## WHAT IS BEING ASKED
The word "agent" marks the lines to copy; find all of them in the entries below.

───── DATA FOR THE TASK ─────

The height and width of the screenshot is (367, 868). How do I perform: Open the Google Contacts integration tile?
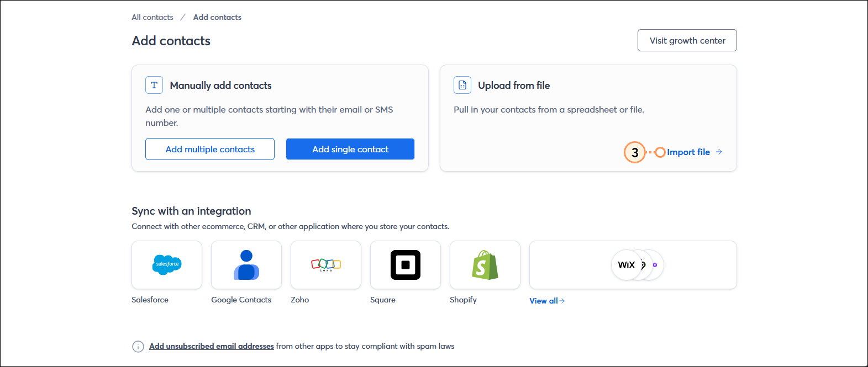pyautogui.click(x=246, y=265)
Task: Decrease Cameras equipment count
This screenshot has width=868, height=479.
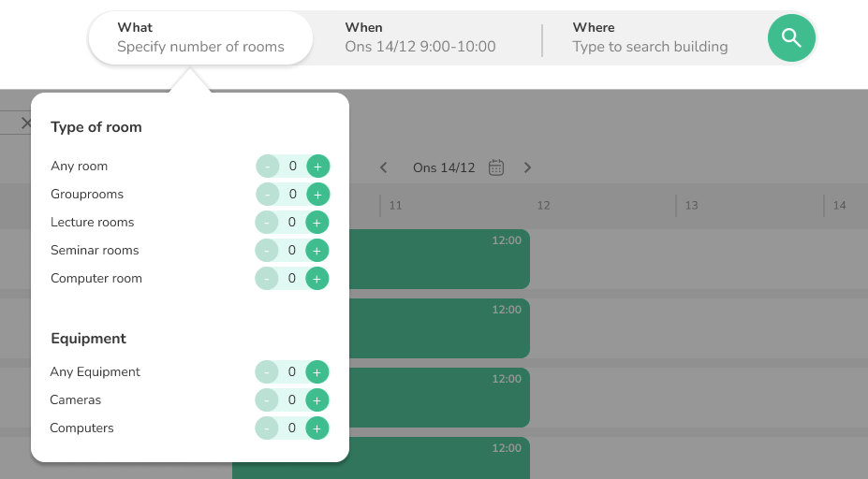Action: [x=267, y=400]
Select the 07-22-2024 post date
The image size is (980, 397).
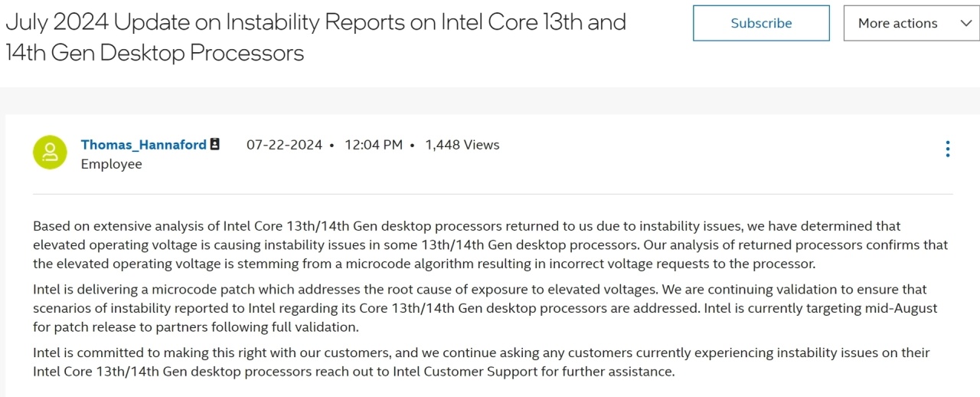coord(284,145)
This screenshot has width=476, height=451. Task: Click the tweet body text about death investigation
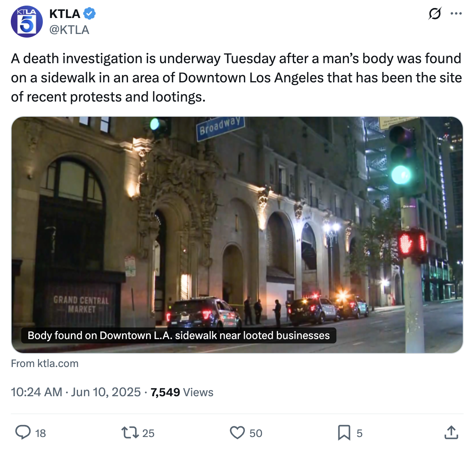point(236,78)
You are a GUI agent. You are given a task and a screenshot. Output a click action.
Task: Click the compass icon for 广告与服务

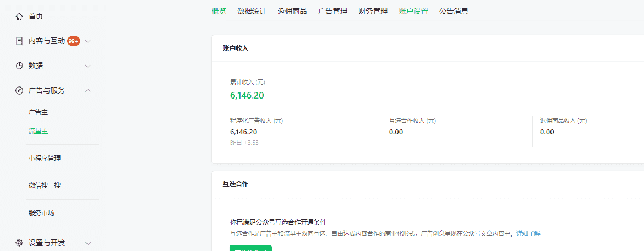tap(19, 90)
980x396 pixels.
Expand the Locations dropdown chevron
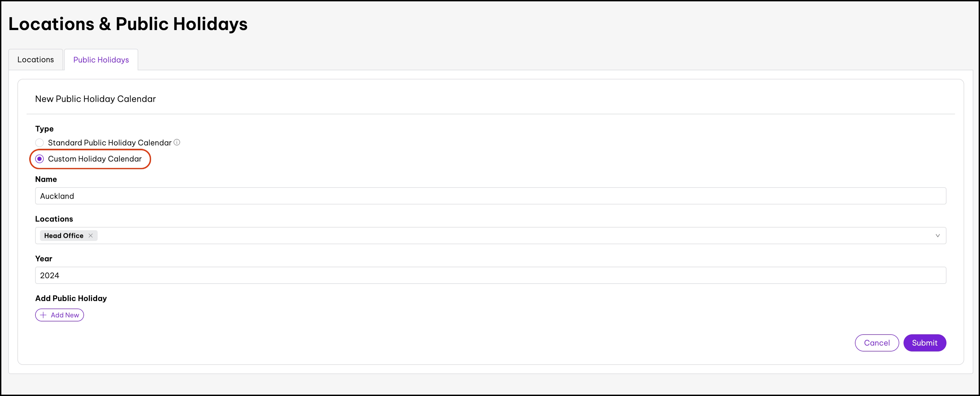(937, 236)
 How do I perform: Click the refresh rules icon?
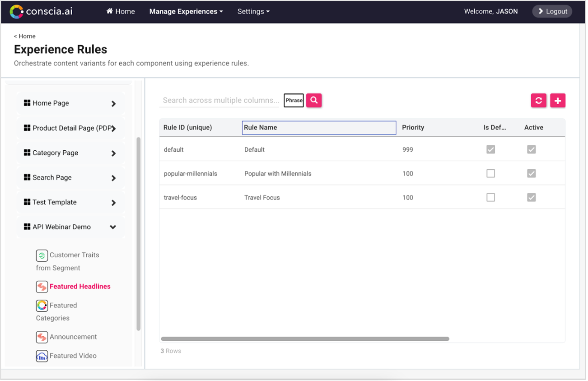(x=538, y=101)
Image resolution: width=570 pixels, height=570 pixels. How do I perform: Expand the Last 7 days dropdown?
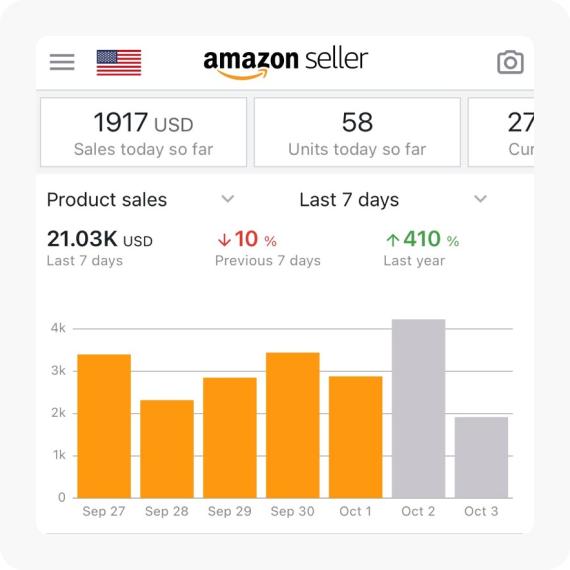click(x=393, y=199)
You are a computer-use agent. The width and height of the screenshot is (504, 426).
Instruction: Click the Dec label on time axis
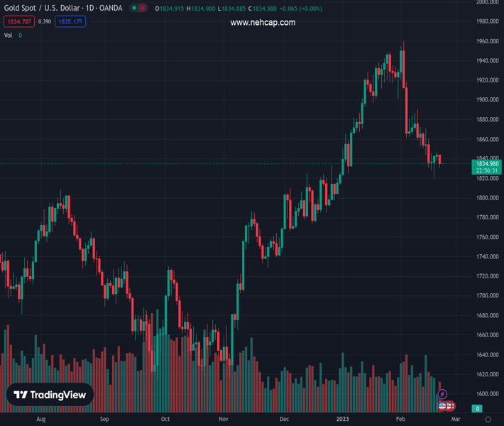(284, 420)
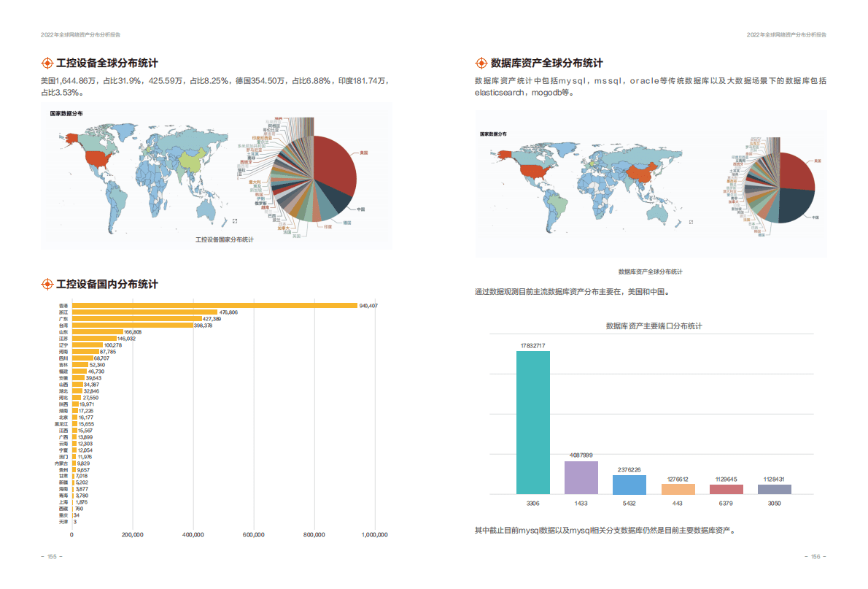Click the 美国 slice of the left pie chart
868x589 pixels.
click(336, 161)
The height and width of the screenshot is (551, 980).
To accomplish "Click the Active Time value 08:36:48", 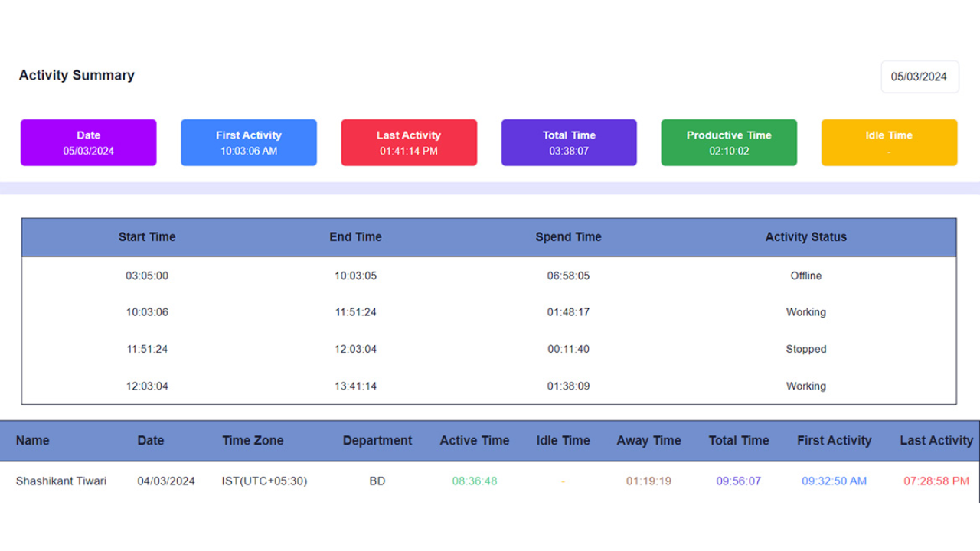I will point(474,481).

─────

## SOLUTION TO THIS TASK
You are a GUI agent. You are given a task and a screenshot. Output a click action.
You are a computer-use agent. The width and height of the screenshot is (504, 426).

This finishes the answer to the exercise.